The US Air Force’s proposed acquisition of a next-generation JSTARS battlefield management platform faces an uphill struggle to secure the required funding, and would be cancelled altogether if some within the Pentagon had their way.
The service’s top weapons buyer Bill LaPlante confirms what industry sources have been saying for some time: that higher echelons of the US Department of Defense are strongly opposed to replacing the ageing Northrop Grumman E-8C Joint Surveillance Target Attack Radar System (JSTARS) and would instead spend the money on unmanned systems or other priorities.
In his final press engagement before retiring from the role, LaPlante said the air force is “completely set on the requirement” to replace the E-8C, which is based on outdated, repurposed Boeing 707-300s purchased second-hand.
“We’re all-in,” says LaPlante. “The situation is urgent.

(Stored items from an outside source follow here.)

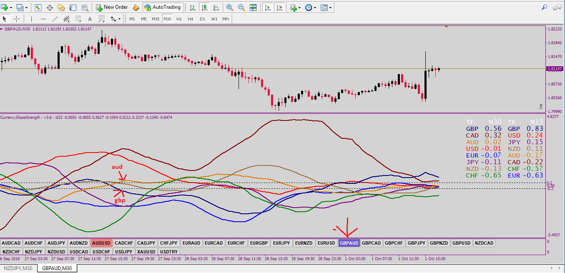Image resolution: width=565 pixels, height=273 pixels.
Task: Select the trendline drawing tool
Action: click(55, 19)
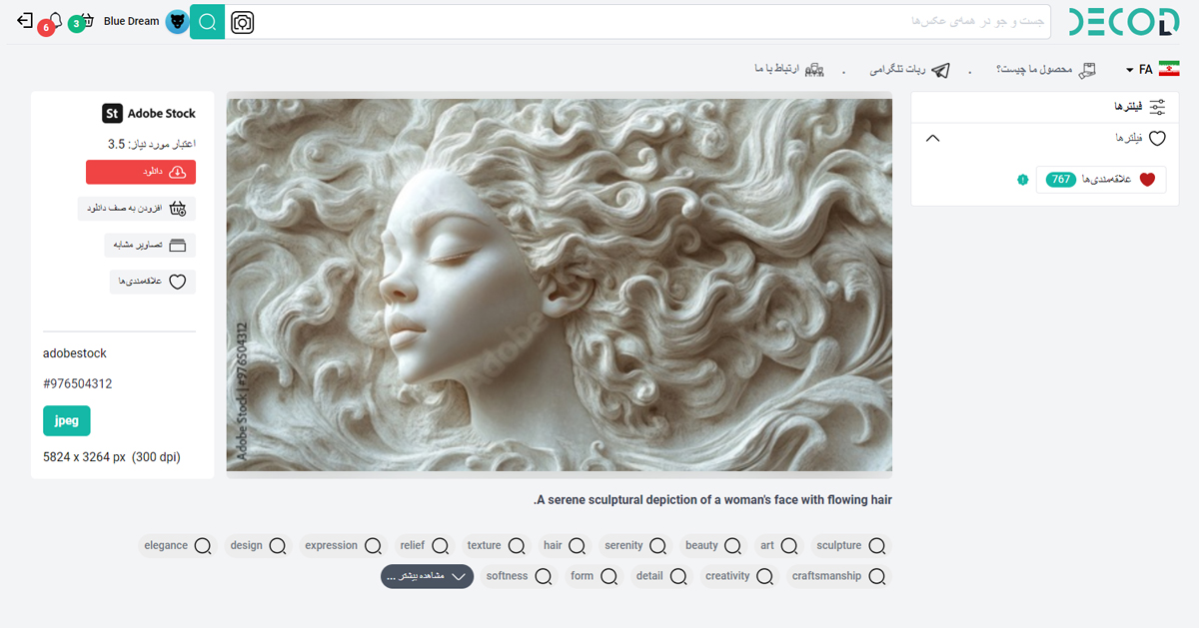Collapse the filters section chevron

933,138
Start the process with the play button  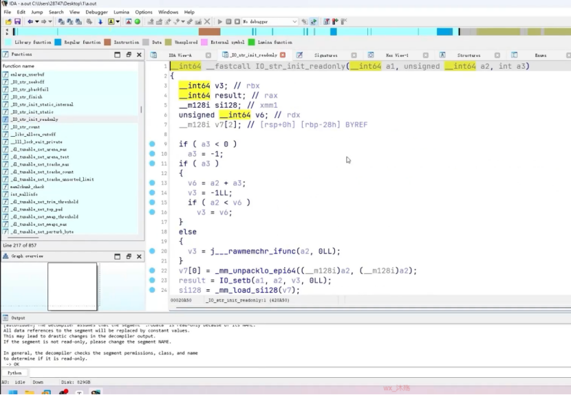pos(219,22)
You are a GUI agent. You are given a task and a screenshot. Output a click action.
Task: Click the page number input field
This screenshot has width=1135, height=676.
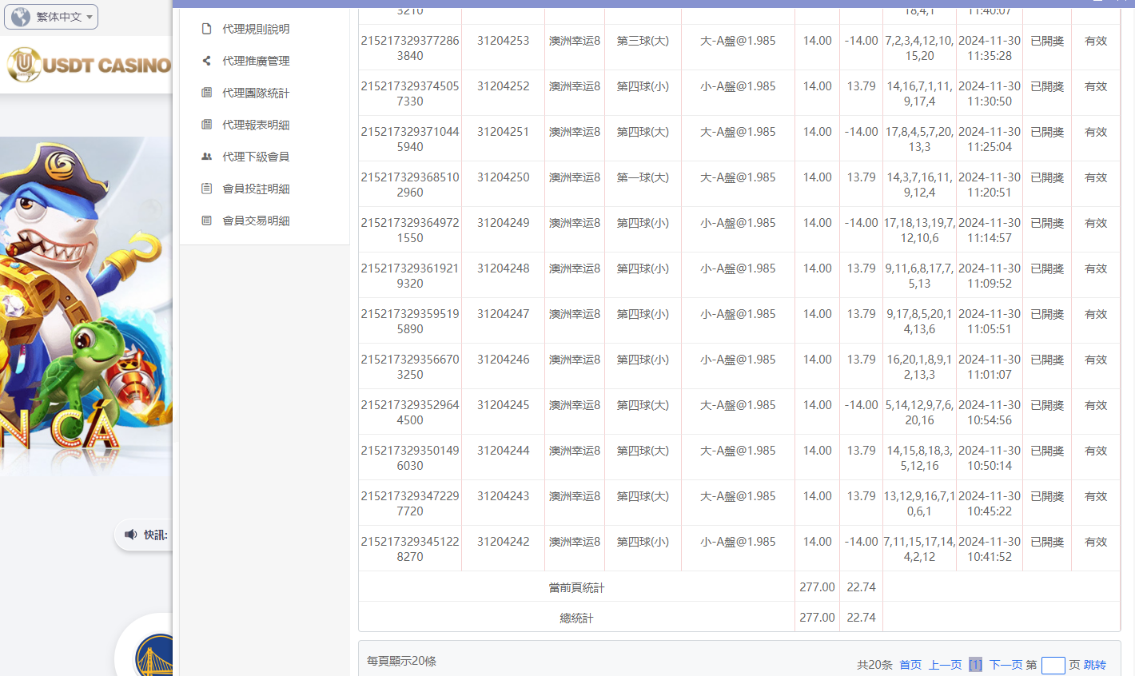tap(1053, 664)
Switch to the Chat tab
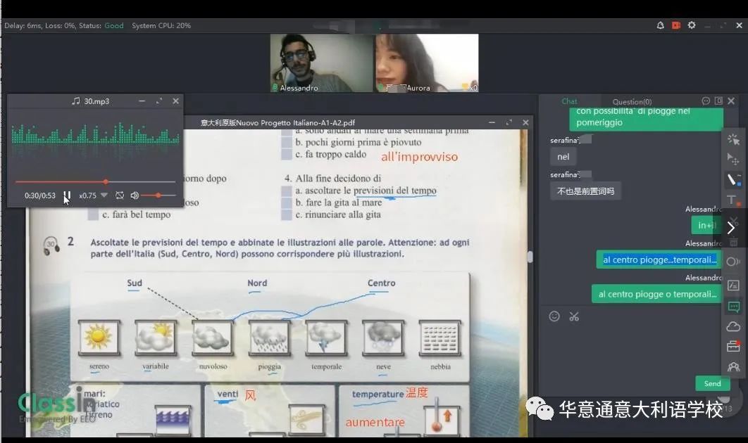 click(x=569, y=102)
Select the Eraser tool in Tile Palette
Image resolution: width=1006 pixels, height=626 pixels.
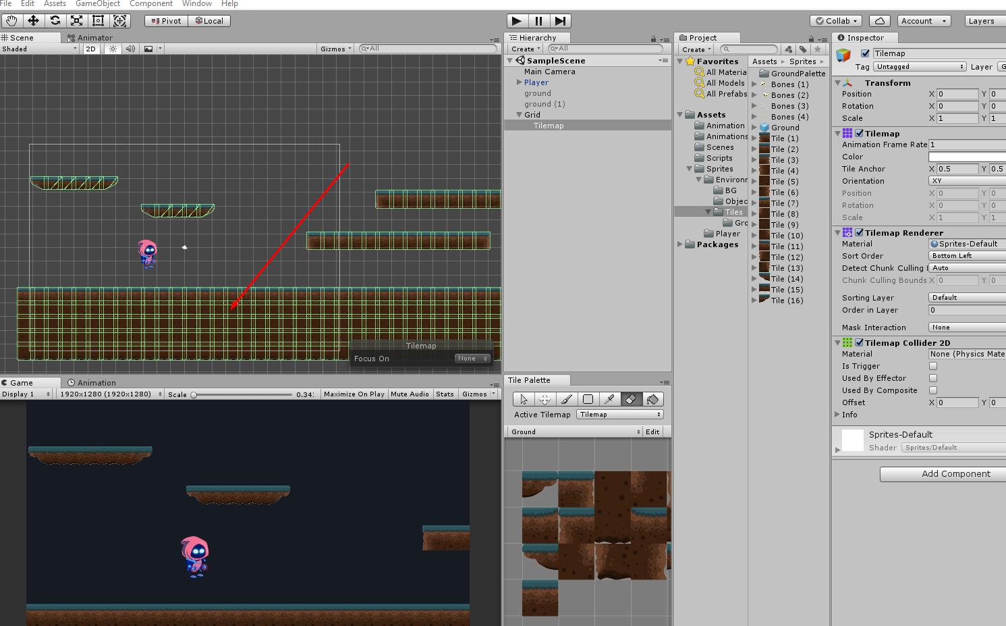click(x=631, y=399)
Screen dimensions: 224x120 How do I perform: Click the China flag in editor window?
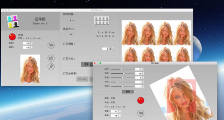[x=141, y=100]
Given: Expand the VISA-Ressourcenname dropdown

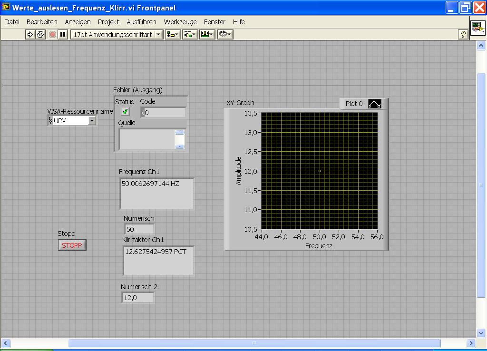Looking at the screenshot, I should pyautogui.click(x=92, y=121).
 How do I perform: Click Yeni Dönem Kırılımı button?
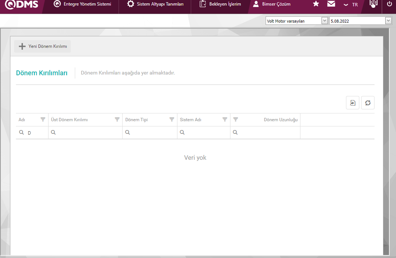(x=43, y=46)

Eight or 10 were in depot, and they’re going to fall out of the sky in 2017. They’re used 707s bought as cattle cars back in the 1980s.

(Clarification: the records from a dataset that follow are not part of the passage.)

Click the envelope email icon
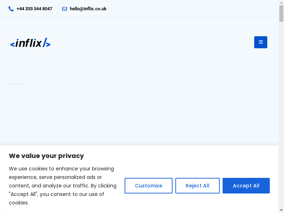This screenshot has width=284, height=213. [x=65, y=9]
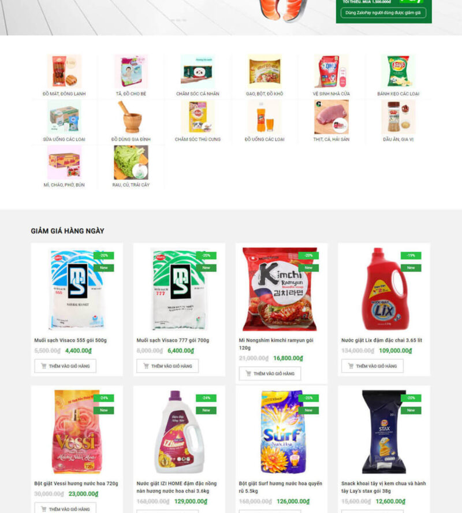Add Muối sạch Visaco 555 to cart
This screenshot has height=513, width=462.
pyautogui.click(x=65, y=366)
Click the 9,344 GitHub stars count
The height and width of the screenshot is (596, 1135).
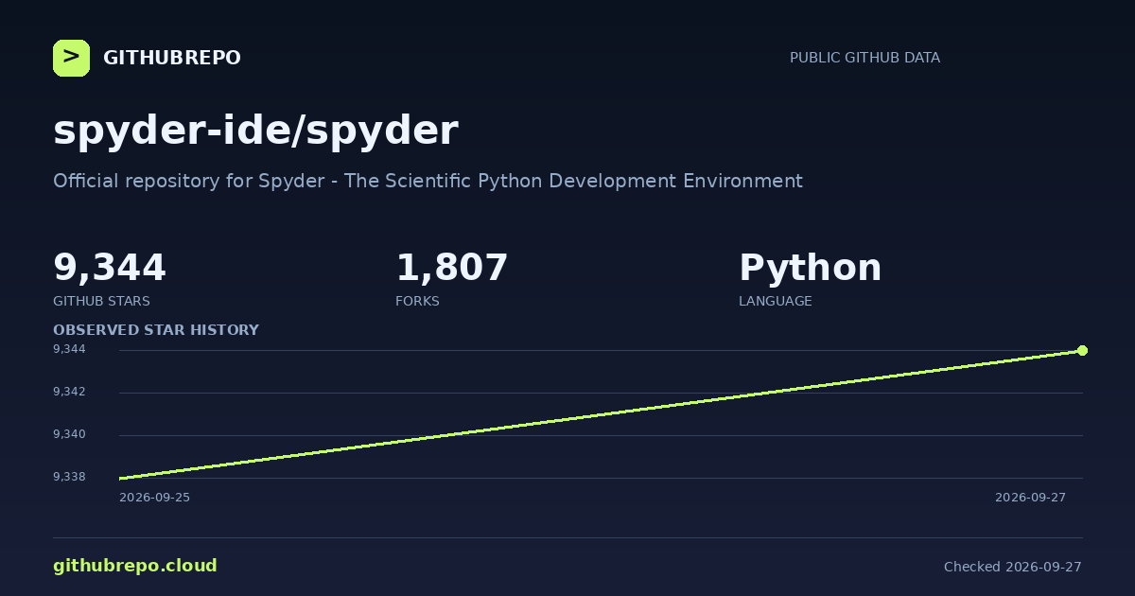tap(110, 268)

“The warfighter needs it, but when it gets up to the larger debate within the enterprise, and this has been going on for a long time, even before I came, there’s people who want to trade it for the unmanned [Northrop Grumman] Global Hawk as a sensor. That debate keeps opening up.”
US Air Force
The air force is seeking 17 business jet-based JSTARS platforms by 2026, and Boeing, Northrop and Lockheed Martin are the prime contenders. However, the programme is still awaiting “milestone A” approval from the Pentagon’s acquisition office and could potentially even be dropped from the president’s 2017 defence budget due out in January or February.
The programme is worth an estimated $6.5 billion to $9 billion and the three industry teams are already on contract for early engineering work ahead of a formal competition in 2016 or 2017.
“It’s a collective decision that ultimately goes up to the secretary of defense and the [chairman of the joint chiefs of staff],” says LaPlante.
The E-8C carries a 7.3m, side-looking phased array antenna that can detect and track enemy ground movements over a 50,000km² area, and its onboard battle managers relay that information to ground units. According to LaPlante, some opponents view JSTARS as just another intelligence, surveillance, and reconnaissance asset, dismissing its battle management and command and control capabilities.
The radar-carrying Northrop RQ-4 Global Hawk Block 40 – which the air force has proposed mothballing if defence spending is cut – also performs ground-moving target indication (GMTI) and has synthetic aperture radar remote sensing, but cannot completely match the capabilities offered by JSTARS.
“The classic warfighters look at JSTARS as a battle management and command and control platform that happens to have a good GMTI sensor,” LaPlante says. “If you look at how they’re using JSTARS in the fight today, it’s incredible what it’s doing.”